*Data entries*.
==================================================

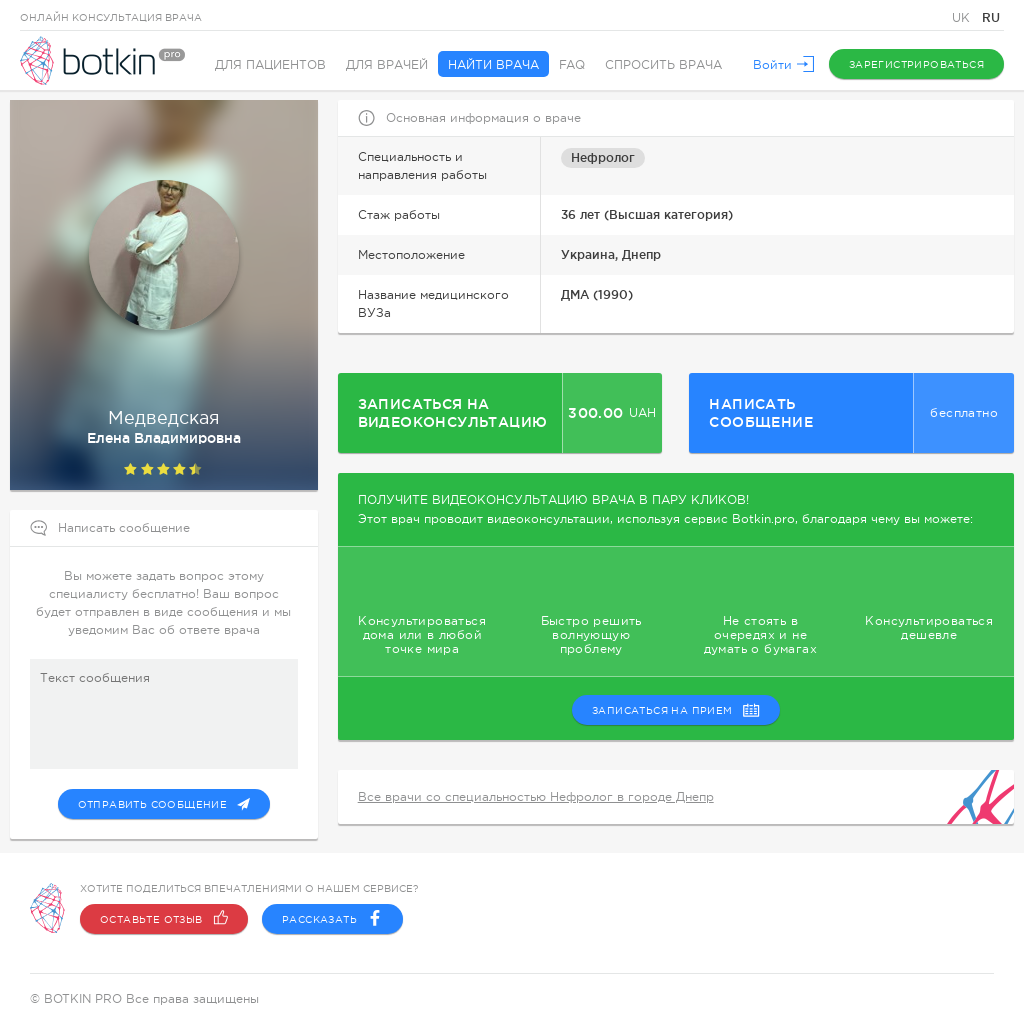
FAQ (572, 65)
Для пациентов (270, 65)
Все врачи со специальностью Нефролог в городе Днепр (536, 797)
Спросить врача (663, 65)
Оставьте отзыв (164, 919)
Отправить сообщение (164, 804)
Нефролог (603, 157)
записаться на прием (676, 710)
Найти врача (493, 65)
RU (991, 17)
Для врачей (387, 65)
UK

==================================================

*What the task requires*. Render these records as a Markdown table with a "No." column for the row number and an "Entry" column for the line, skipping any blank lines and leaving the pictures out.

*Task response*.
| No. | Entry |
|---|---|
| 1 | FAQ (572, 65) |
| 2 | Для пациентов (270, 65) |
| 3 | Все врачи со специальностью Нефролог в городе Днепр (536, 797) |
| 4 | Спросить врача (663, 65) |
| 5 | Оставьте отзыв (164, 919) |
| 6 | Отправить сообщение (164, 804) |
| 7 | Нефролог (603, 157) |
| 8 | записаться на прием (676, 710) |
| 9 | Найти врача (493, 65) |
| 10 | RU (991, 17) |
| 11 | Для врачей (387, 65) |
| 12 | UK |